Musings of a Journalist

A 4 Suite Hotel only for Couples, the Mitaroy Goa Hotel is located in the UNESCO Heritage Zone of Fontainhas. Fontainhas is quietly tucked away from all the hustle and bustle of Panjim, yet is only a few minutes walk to the Panjim Jetty. Known as Asia’s only Latin Quarter, Fontainhas is quaint, quiet and pollution-free – an idyllic bastion of the old Portuguese times.

The property itself is an over 200-year-old Portuguese Bungalow, carefully restored by one of India’s most respected architects who has created a happy blend of the old and the new – an inviting water-body at the entrance, terra-cotta floor-tiles, typical white walls, exposed laterite stone walls, wooden staircase, large French windows, old doors, a relaxing red-oxide balcao to while away the time of the day.

The Suites are spacious near 1000 sq feet with a lounge, bedroom, bath and balcony or garden area. Antique furniture, airconditioning, modern toilets, hand made toiletries, crisp bed-linen and caring service blend seamlessly to offer the discerning guest a memorable stay.
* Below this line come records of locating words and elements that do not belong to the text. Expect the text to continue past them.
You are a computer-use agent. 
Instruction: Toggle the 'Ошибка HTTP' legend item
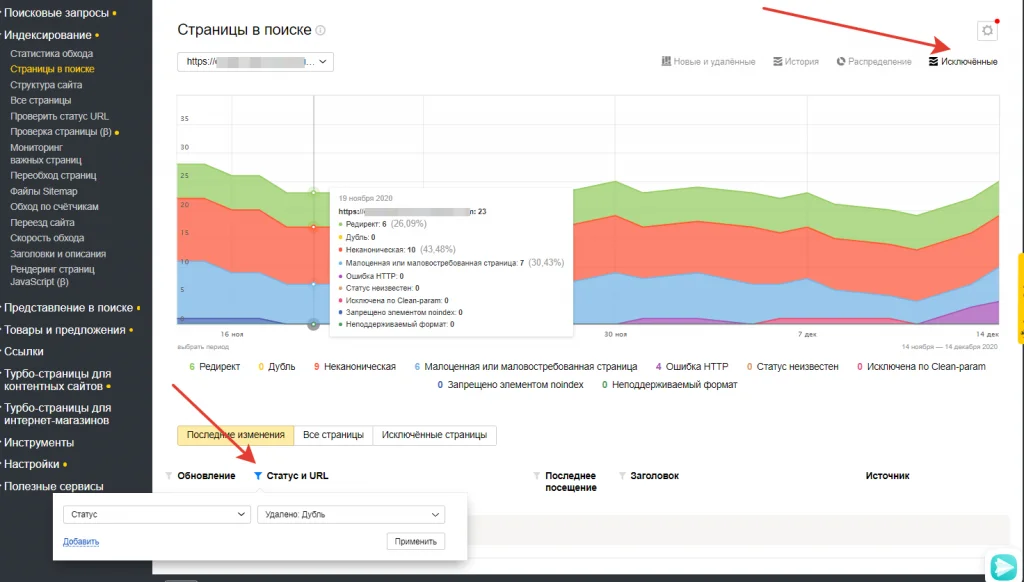699,366
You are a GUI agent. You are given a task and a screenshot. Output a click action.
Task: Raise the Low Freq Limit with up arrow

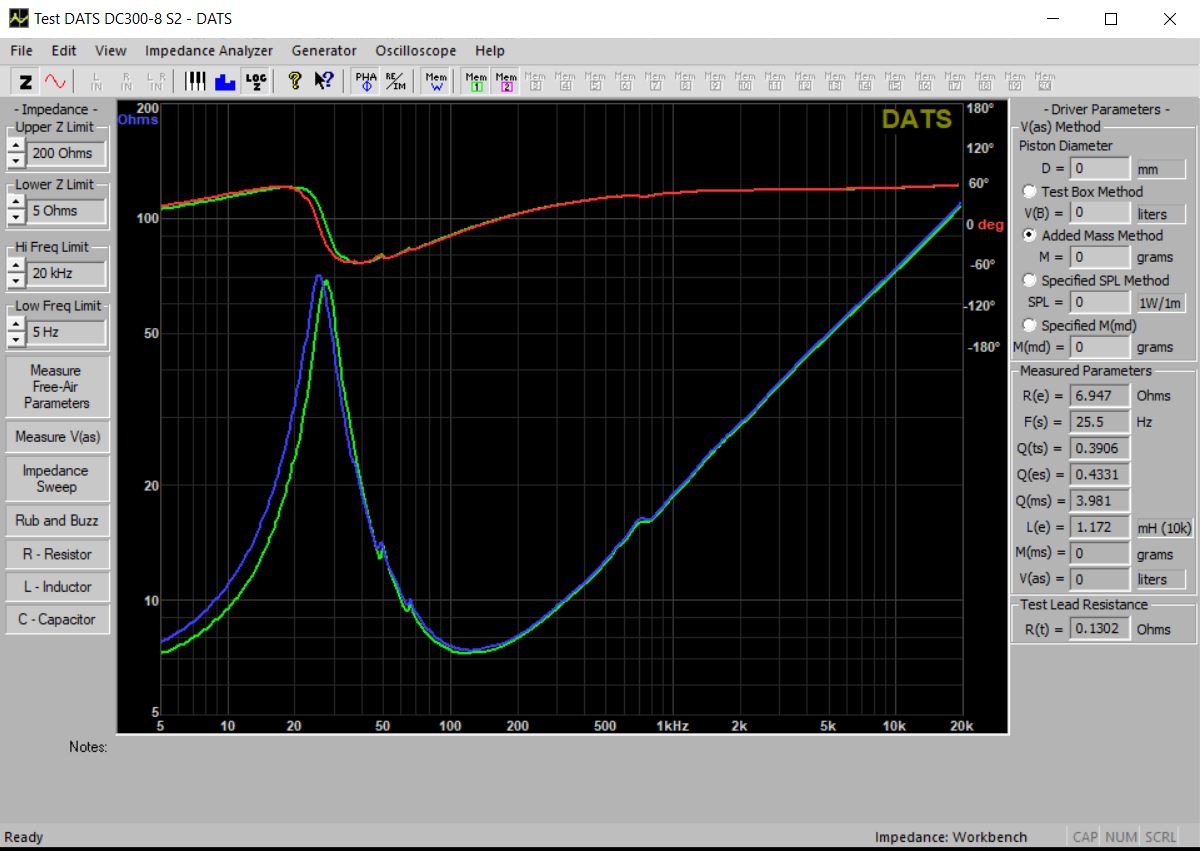15,325
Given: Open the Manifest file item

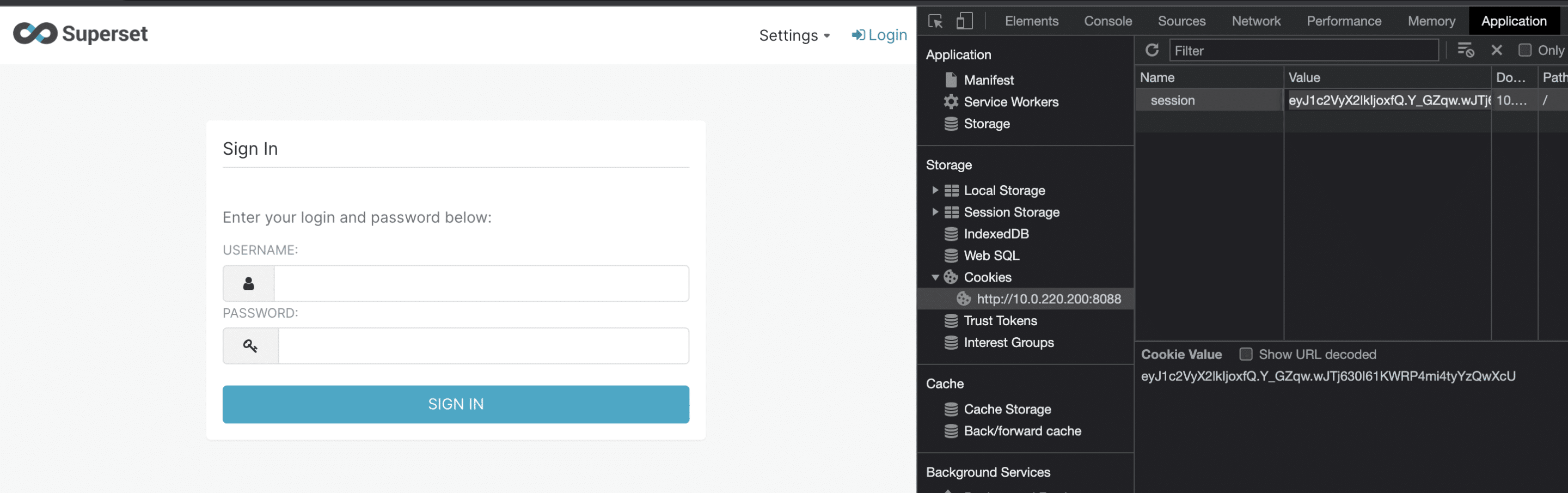Looking at the screenshot, I should pos(989,80).
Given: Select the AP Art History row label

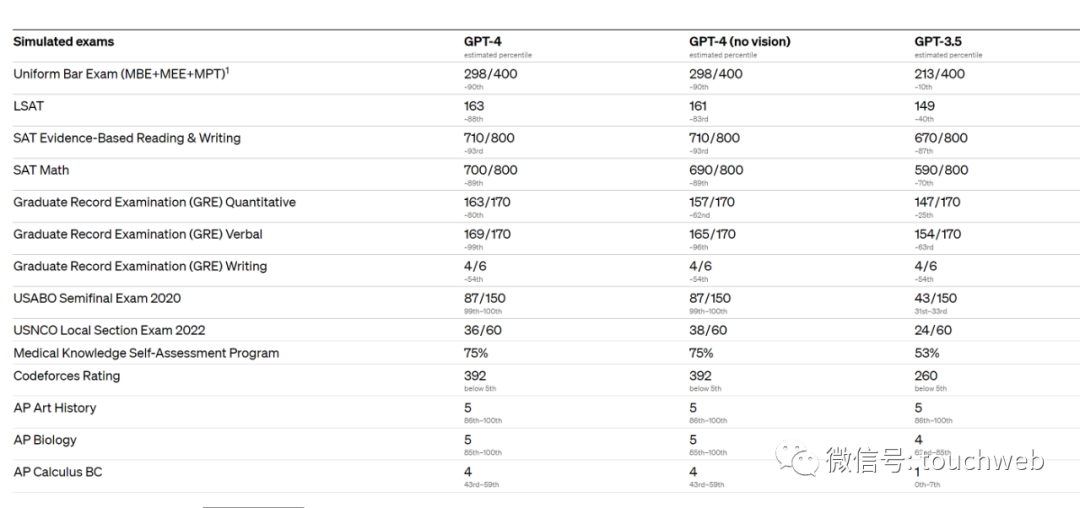Looking at the screenshot, I should pos(54,408).
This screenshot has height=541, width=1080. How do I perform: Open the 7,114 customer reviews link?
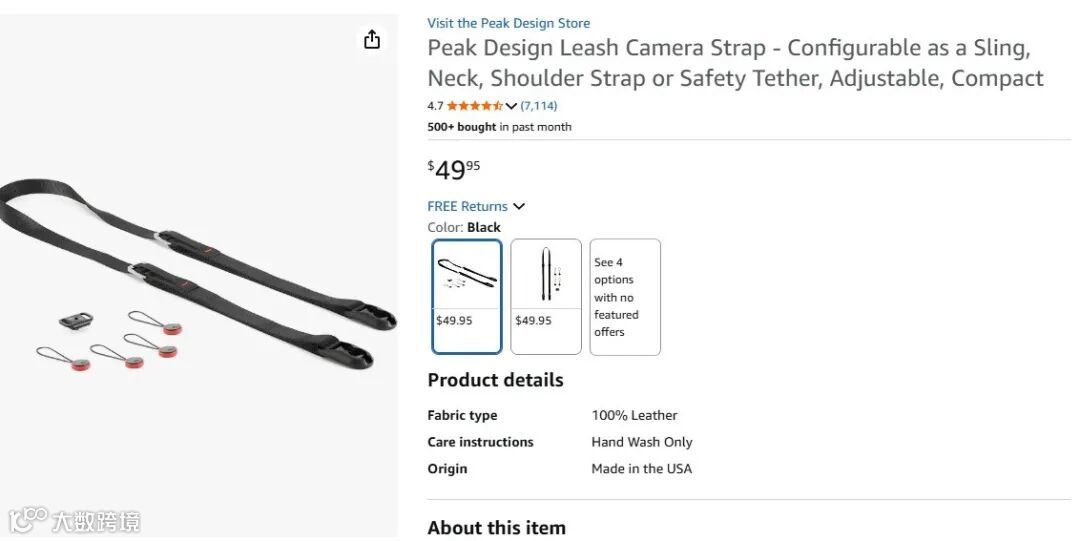click(539, 106)
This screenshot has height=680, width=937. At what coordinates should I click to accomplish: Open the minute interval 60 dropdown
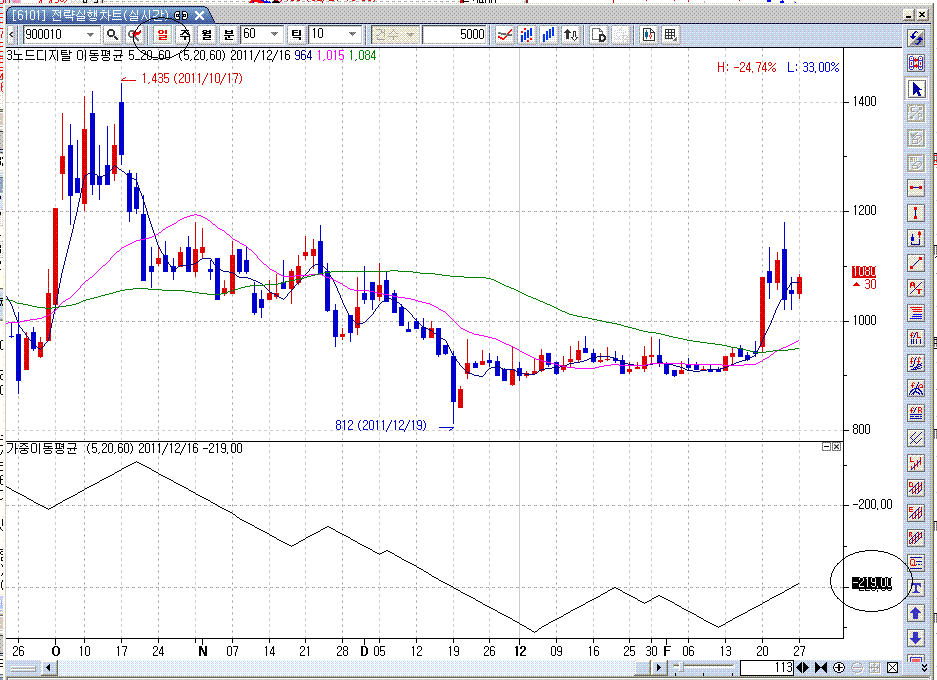point(275,35)
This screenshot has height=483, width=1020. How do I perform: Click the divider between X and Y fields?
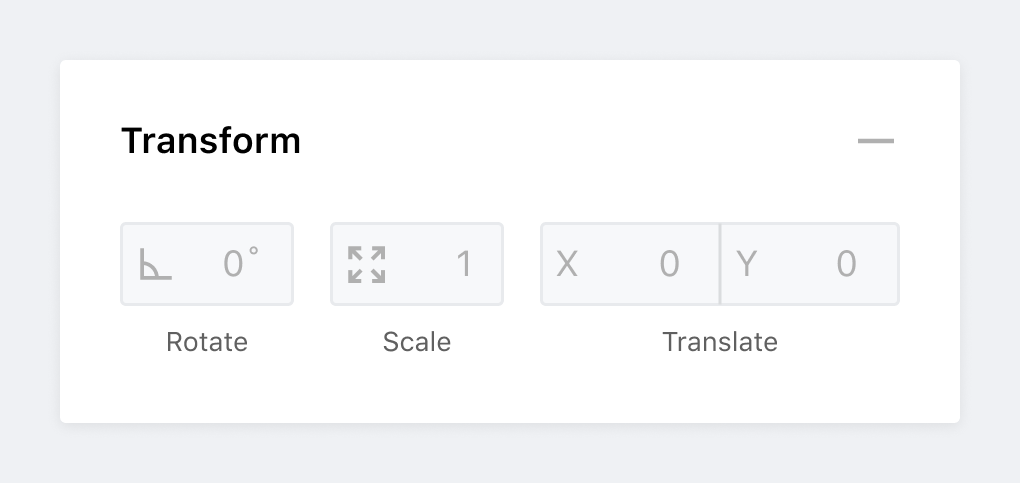coord(720,264)
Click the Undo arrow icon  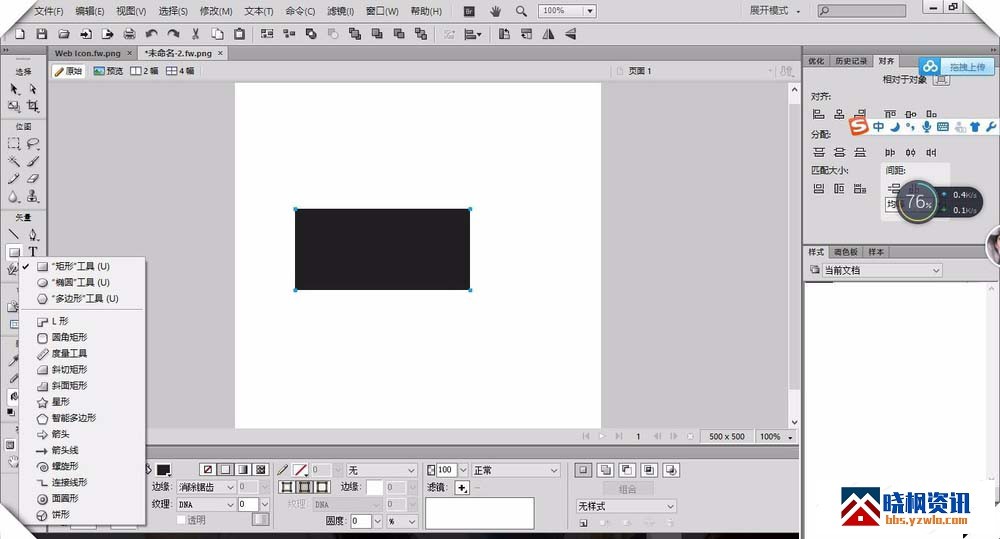(151, 34)
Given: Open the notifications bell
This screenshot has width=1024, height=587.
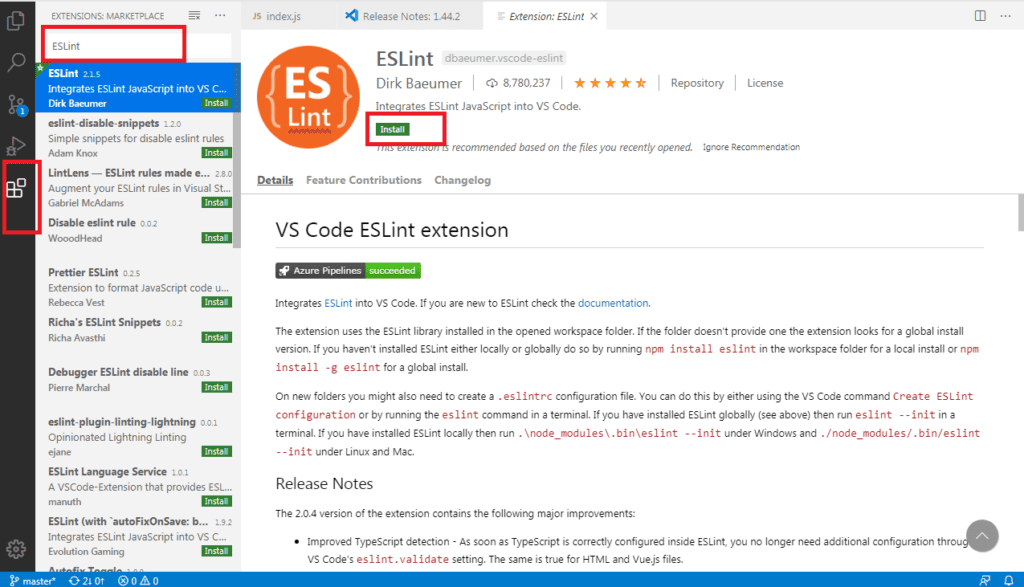Looking at the screenshot, I should pyautogui.click(x=1011, y=580).
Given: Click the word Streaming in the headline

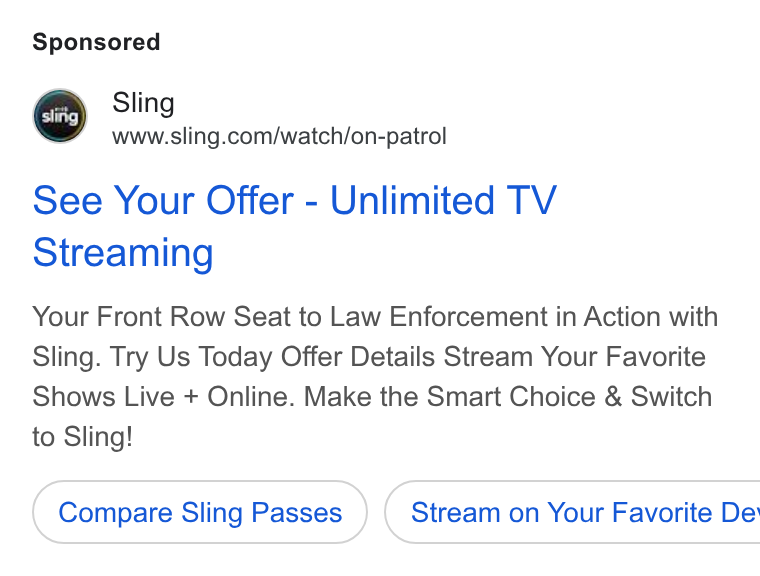Looking at the screenshot, I should pos(123,253).
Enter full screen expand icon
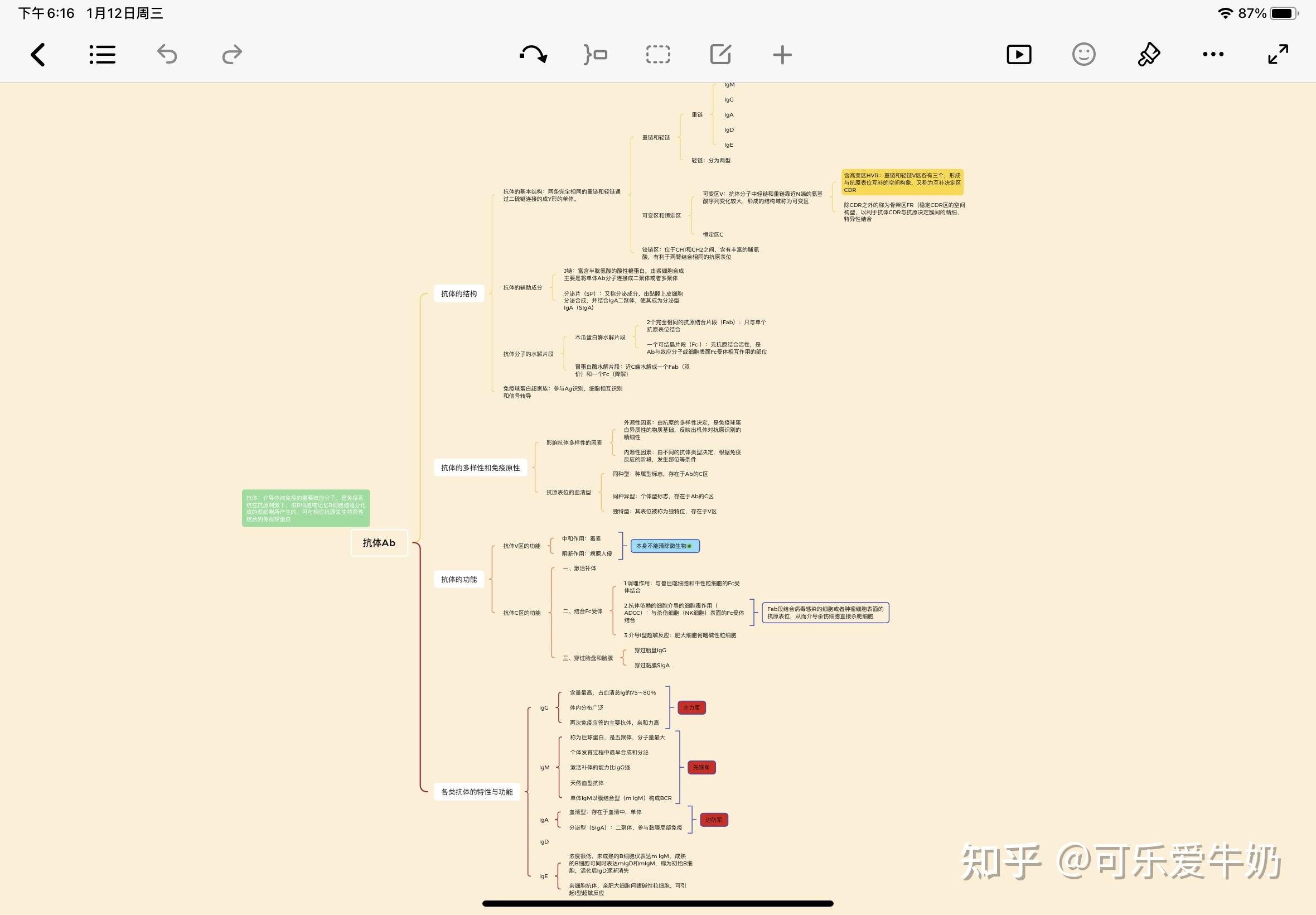The height and width of the screenshot is (915, 1316). pyautogui.click(x=1278, y=55)
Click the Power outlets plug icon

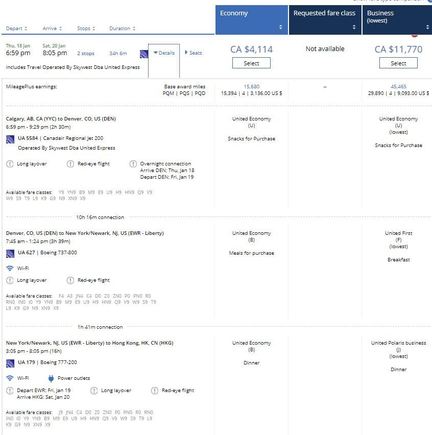tap(51, 378)
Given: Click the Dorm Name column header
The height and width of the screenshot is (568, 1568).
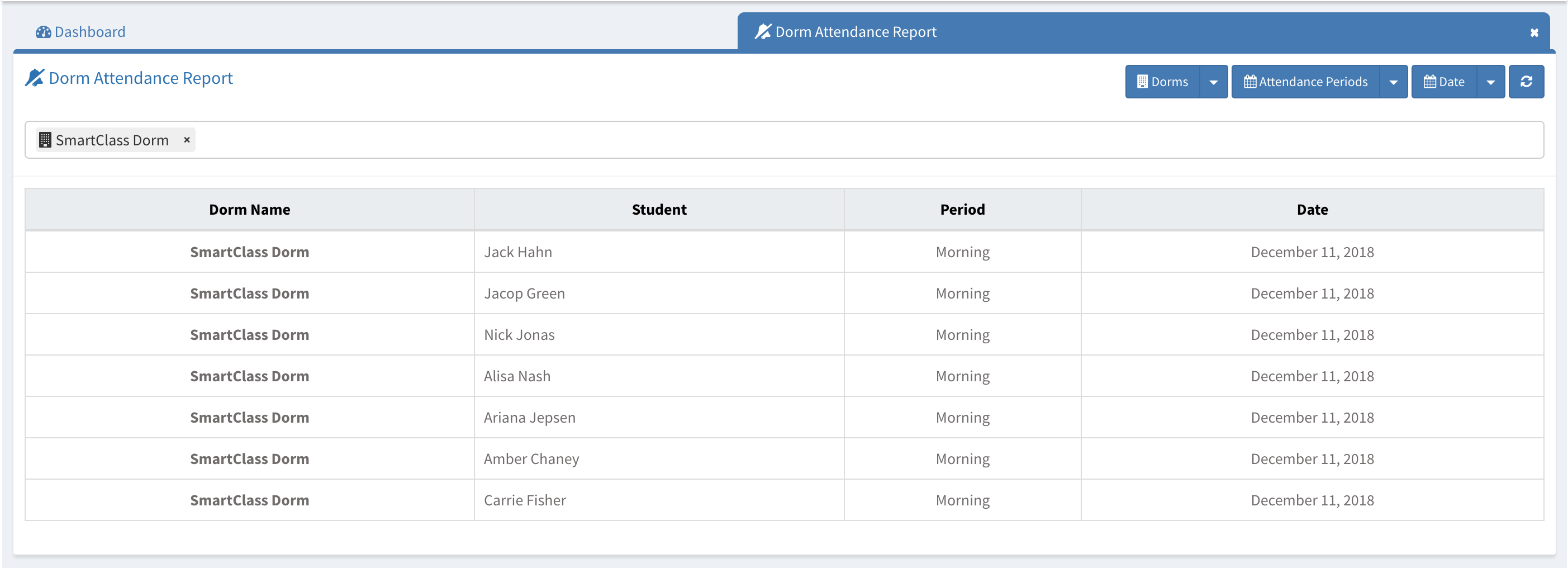Looking at the screenshot, I should (x=250, y=210).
Couples staying at the Mitaroy Goa Hotel experience life in the slow lane – cats stretched out lazily on window-sills, fisher-women doing her rounds, replete in her marathi-style sari, bakers with their hot Goan “pav” breads tooting along on their cycle. Fontainhas is seemingly an idyllic “vaddo” (village) but just a stone’s throw from city-centre. A walk through the narrow lanes and quaint bye-lanes of Fontainhas makes for quite an unforgettable romantic experience.

In congruence with the leisurely lifestyle of the Goans, breakfast is served at a time of your choice (none of the hustle and bustle of a typical hotel buffet). Bacon, salami, boiled-eggs, fresh fruit & fruit-juice, Goan pav bread, aloo bhaji, butter, natural fruit jam, marmalade, cheese and freshly brewed coffe or tea.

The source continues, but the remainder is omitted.